Estimation of optimal sample size of decision forest with SVM using embedded cross-validation method

  • Authors:
  • Md. Faisal Zaman;Hideo Hirose

  • Affiliations:
  • Kyushu Institute of Technlogy, Fukuoka, Japan;Kyushu Institute of Technlogy, Fukuoka, Japan

  • Venue:
  • ACIIDS'11 Proceedings of the Third international conference on Intelligent information and database systems - Volume Part II
  • Year:
  • 2011

Quantified Score

Hi-index 0.00

Visualization

Abstract

In this paper the performance of the m-out-of-n decision forest of SVM without replacement with different subsampling ratio (m/n) is analyzed in terms of an embedded cross-validation technique. The subsampling ratio plays a pivotal role in improving the performance of the decision forest of SVM. Because the SVM in this ensemble enlarge the feature space of the underlying base decision tree classifiers and guarantees a improved performance of the ensemble overall.

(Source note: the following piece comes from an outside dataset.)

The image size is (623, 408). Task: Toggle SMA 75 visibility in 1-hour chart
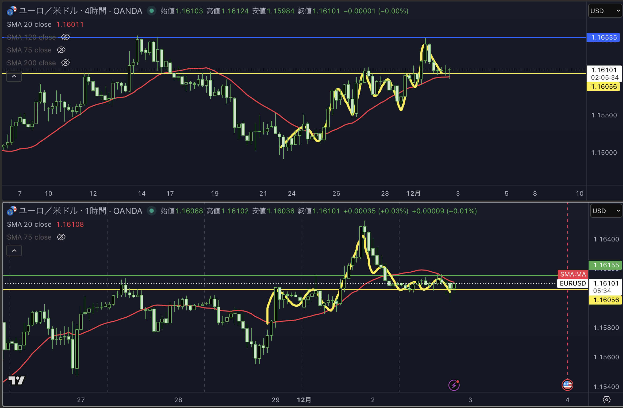coord(61,237)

To ensure the better training of the SVM generally the out-of-bag sample is kept larger but there is no general rule to estimate the optimal sample size for the decision forest. In this paper we propose to use the embedded crossvalidation method to select the a near optimum value of the sampling ratio. In our criterion the decision forest of SVM trained on independent samples whose size is such that the cross-validation error of that ensemble is as low as possible, will produce an improved generalization performance for the ensemble.